Problem description =
The output must be exactly the lines from the "This screenshot has height=640, width=444." line through the end of the listing below, with no picture included.

Entries shown =

------------------------------------------------------------

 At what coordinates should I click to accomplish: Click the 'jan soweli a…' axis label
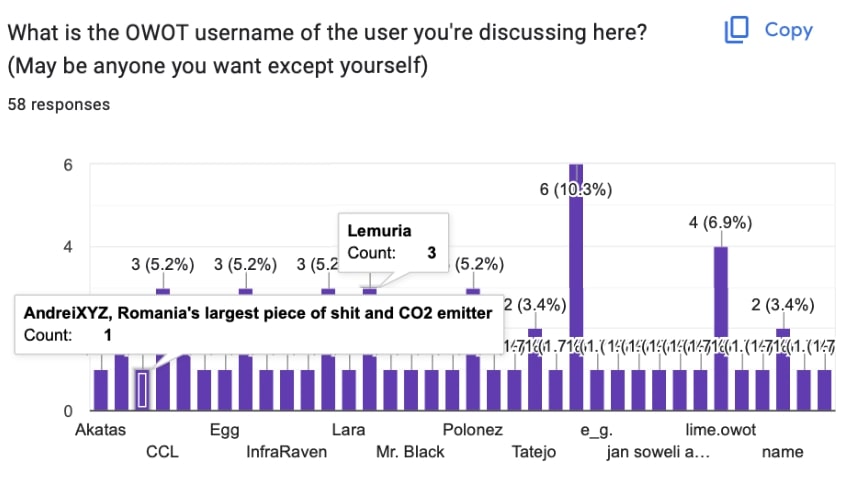(658, 452)
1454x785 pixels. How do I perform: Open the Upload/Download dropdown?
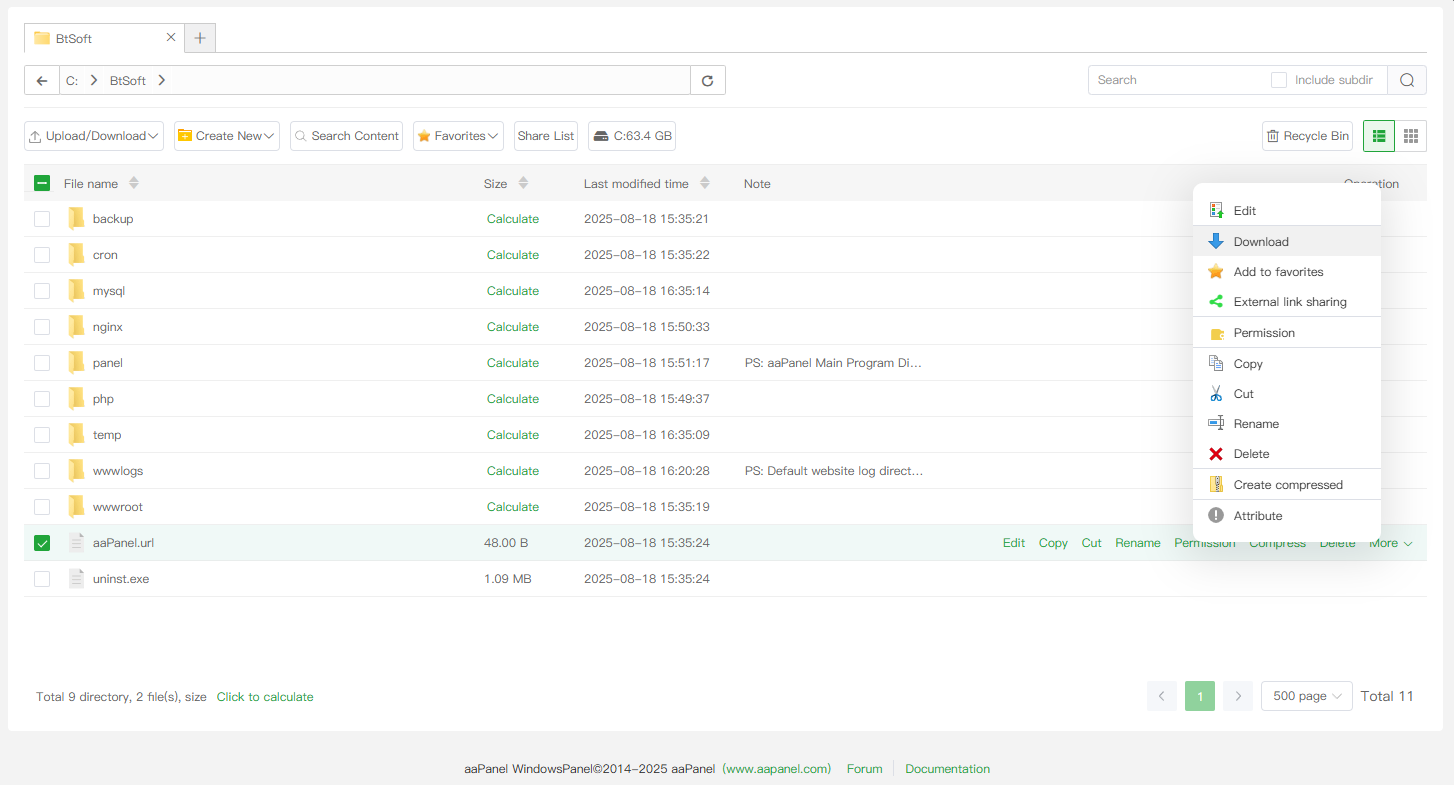pos(94,136)
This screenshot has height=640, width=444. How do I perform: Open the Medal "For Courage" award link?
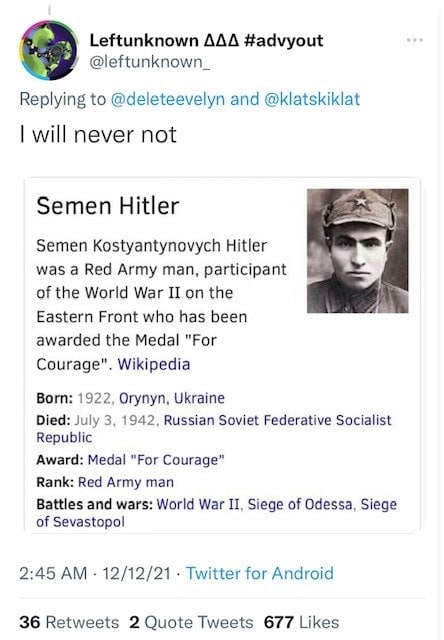click(156, 460)
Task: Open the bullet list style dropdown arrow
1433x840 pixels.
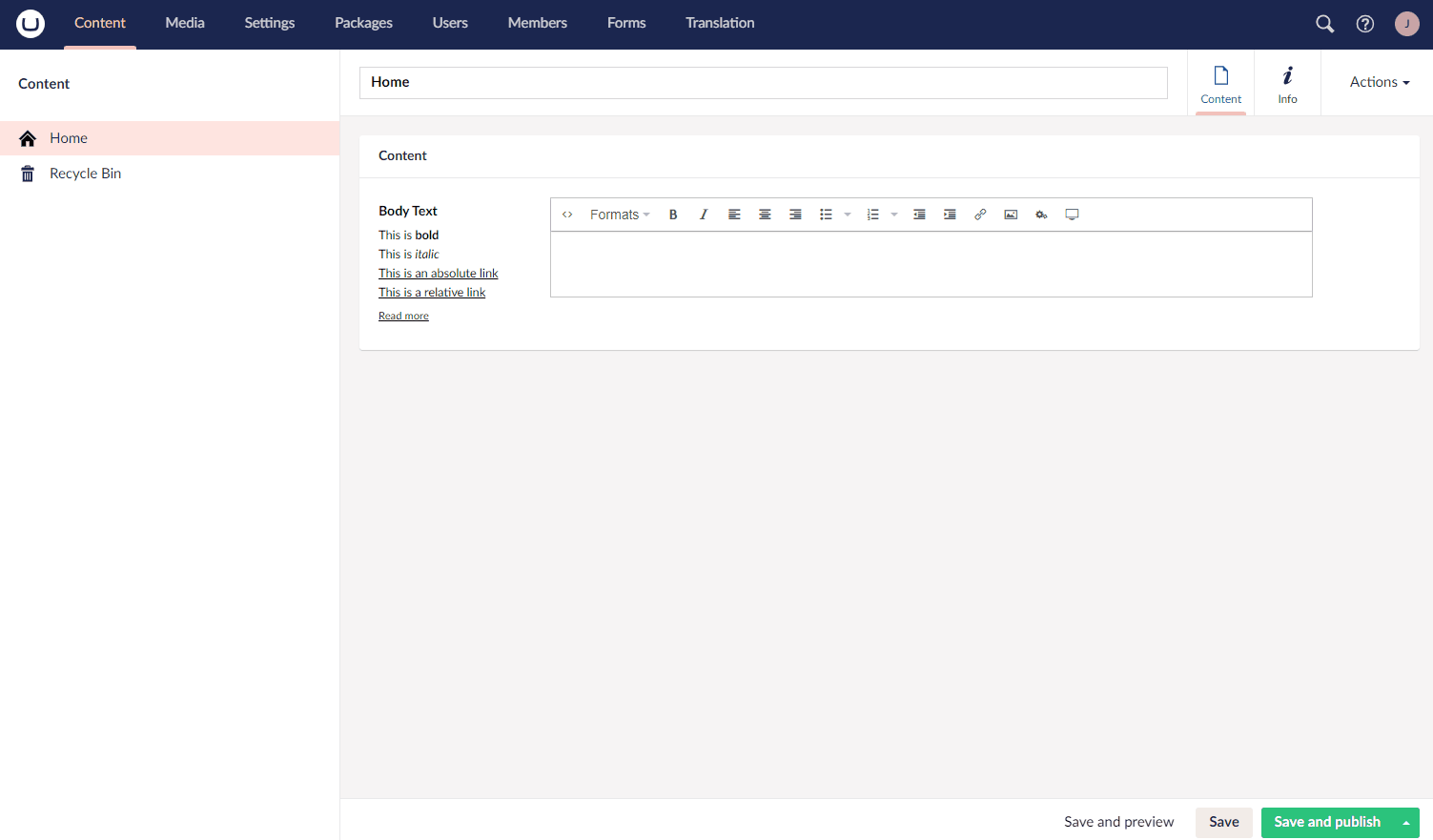Action: point(848,215)
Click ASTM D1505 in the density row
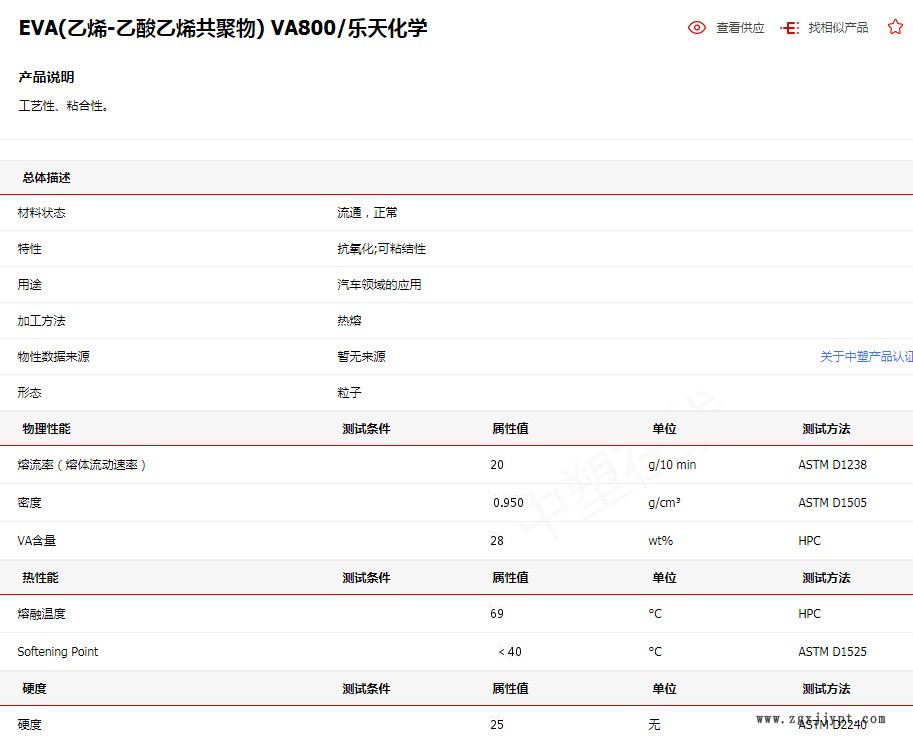This screenshot has width=913, height=741. click(x=832, y=503)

------------------------------------------------------------

Written response =
This screenshot has height=640, width=444. How do I perform: Open the Medal "For Courage" award link?
click(156, 460)
Task: Open the bullet list style dropdown arrow
1433x840 pixels.
Action: point(848,215)
Click ASTM D1505 in the density row
This screenshot has width=913, height=741. click(x=832, y=503)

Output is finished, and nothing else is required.